### [AVAILABLE DATA]
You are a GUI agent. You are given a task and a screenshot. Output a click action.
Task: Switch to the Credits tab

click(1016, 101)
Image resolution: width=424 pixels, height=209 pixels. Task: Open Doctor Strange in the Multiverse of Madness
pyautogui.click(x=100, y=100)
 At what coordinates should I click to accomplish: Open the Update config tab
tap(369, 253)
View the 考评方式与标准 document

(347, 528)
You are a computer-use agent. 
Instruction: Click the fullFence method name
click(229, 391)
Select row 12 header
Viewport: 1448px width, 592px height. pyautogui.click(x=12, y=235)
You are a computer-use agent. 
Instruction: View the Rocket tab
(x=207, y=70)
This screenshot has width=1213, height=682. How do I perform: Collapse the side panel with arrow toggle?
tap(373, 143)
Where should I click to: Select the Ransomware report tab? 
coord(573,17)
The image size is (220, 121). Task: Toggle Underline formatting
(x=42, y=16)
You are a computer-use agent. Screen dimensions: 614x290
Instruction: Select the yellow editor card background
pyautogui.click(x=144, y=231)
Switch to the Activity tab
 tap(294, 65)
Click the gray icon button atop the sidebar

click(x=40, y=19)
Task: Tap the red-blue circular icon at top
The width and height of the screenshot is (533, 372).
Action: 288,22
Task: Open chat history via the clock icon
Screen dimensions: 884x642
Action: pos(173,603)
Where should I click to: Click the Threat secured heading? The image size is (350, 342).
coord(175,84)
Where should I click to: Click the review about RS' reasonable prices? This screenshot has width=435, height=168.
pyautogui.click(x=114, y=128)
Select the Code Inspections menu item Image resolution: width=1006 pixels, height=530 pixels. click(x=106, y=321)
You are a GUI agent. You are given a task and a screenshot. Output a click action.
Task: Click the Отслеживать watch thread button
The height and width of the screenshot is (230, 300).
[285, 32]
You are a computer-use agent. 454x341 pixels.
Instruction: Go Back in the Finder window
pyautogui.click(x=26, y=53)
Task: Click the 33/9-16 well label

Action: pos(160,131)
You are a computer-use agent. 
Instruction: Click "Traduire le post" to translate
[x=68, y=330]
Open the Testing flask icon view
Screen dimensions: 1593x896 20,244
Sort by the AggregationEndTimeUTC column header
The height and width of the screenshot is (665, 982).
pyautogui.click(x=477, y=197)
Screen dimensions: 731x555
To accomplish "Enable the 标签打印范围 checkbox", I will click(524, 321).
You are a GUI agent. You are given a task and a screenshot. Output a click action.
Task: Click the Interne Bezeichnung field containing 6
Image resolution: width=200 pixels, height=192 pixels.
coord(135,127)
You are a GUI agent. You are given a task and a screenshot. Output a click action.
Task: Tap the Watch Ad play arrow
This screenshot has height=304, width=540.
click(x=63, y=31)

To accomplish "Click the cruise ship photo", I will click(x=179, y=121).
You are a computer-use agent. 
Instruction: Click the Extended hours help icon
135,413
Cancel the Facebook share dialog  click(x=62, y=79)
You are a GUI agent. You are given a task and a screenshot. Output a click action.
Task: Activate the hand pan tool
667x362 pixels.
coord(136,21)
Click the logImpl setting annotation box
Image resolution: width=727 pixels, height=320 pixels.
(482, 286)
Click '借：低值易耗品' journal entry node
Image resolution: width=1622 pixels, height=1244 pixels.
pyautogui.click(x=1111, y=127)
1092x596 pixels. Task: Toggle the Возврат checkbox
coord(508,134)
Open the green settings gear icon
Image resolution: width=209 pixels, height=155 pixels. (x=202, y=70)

### [STATED EXERCISE]
Convert the data above into a JSON list of strings, one string per line with blank lines omitted, beginning at the line that contains "1092x596 pixels. Task: Toggle" and continuing through the final line of the data.

### [THE SOLUTION]
[
  "1092x596 pixels. Task: Toggle the Возврат checkbox",
  "coord(508,134)",
  "Open the green settings gear icon",
  "Image resolution: width=209 pixels, height=155 pixels. (x=202, y=70)"
]